(begin)

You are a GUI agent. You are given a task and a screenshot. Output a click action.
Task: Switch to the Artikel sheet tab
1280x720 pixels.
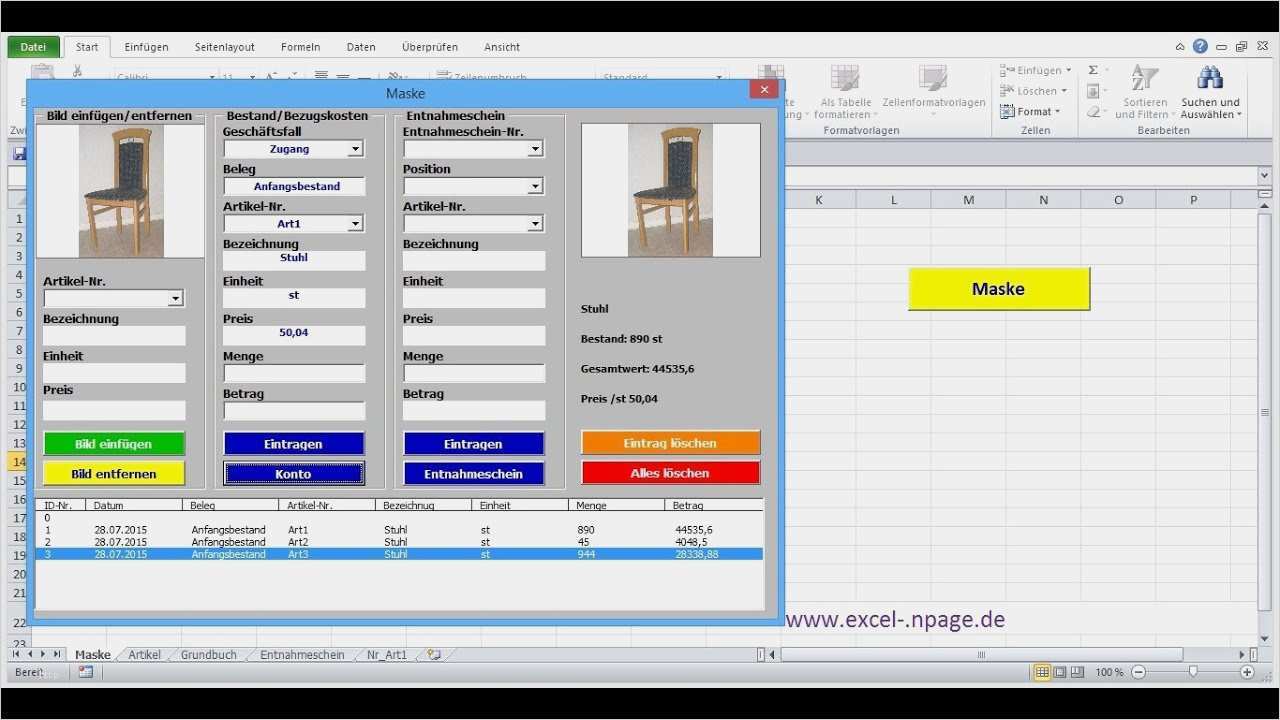(143, 654)
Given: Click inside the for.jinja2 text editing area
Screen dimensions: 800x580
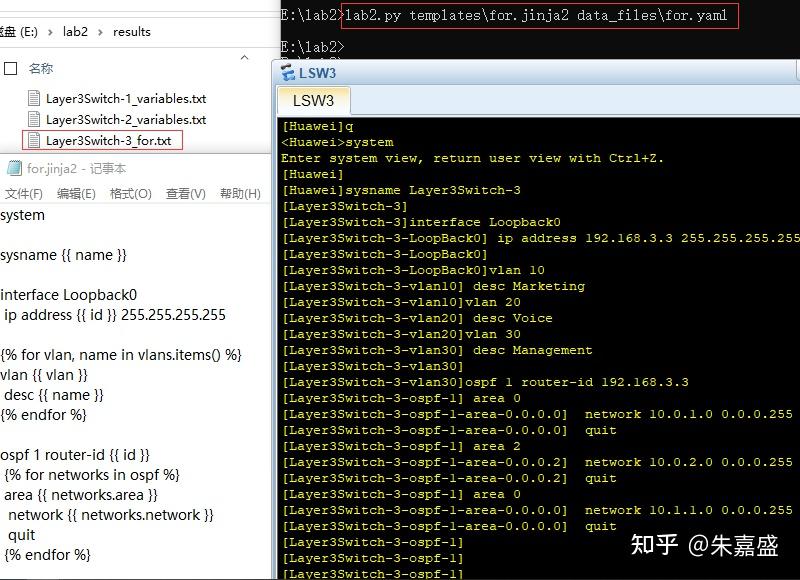Looking at the screenshot, I should [x=135, y=388].
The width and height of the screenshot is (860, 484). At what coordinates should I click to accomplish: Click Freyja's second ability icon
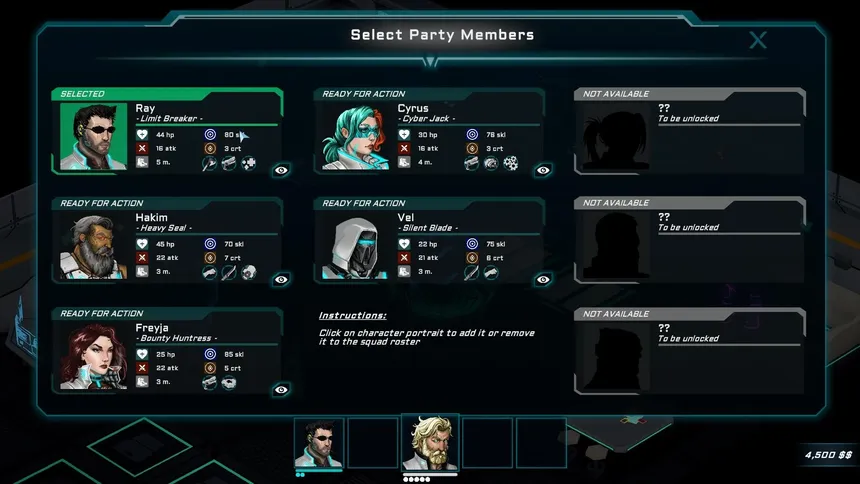coord(229,382)
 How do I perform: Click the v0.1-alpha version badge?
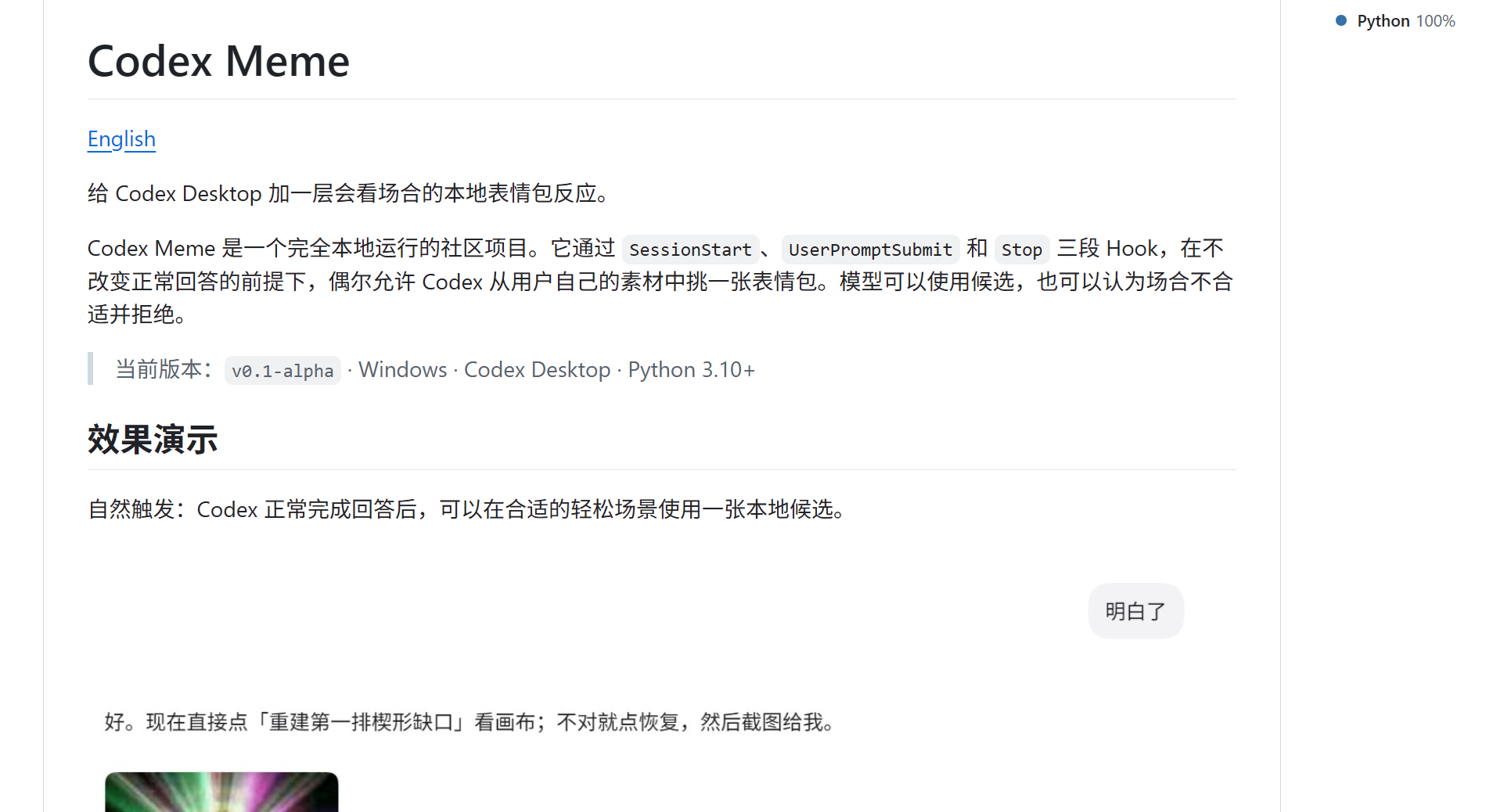[282, 371]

(end)

# What is needed:
Could you render every line of the data above as a numbered list, dropping any blank lines and leaving out the pictures?

# Written solution:
1. You are a GUI agent. You are given a task and a screenshot. Output a click action.
2. Task: Switch to the Artikel sheet tab
3. 1280x720 pixels.
4. (143, 654)
5. Given: Click inside the for.jinja2 text editing area
6. Screen dimensions: 800x580
7. Looking at the screenshot, I should [x=135, y=388].
8. The width and height of the screenshot is (860, 484). At what coordinates should I click to accomplish: Click Freyja's second ability icon
9. coord(229,382)
10.  How do I perform: Click the v0.1-alpha version badge?
11. [282, 371]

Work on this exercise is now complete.